- _Exercise directions_:
Reproduce all entries word for word.

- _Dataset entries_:
--- START ---
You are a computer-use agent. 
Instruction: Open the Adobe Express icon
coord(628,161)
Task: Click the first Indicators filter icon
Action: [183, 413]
--- END ---
- _Task output_:
You are a computer-use agent. 
Instruction: Open the Adobe Express icon
coord(628,161)
Task: Click the first Indicators filter icon
Action: [183, 413]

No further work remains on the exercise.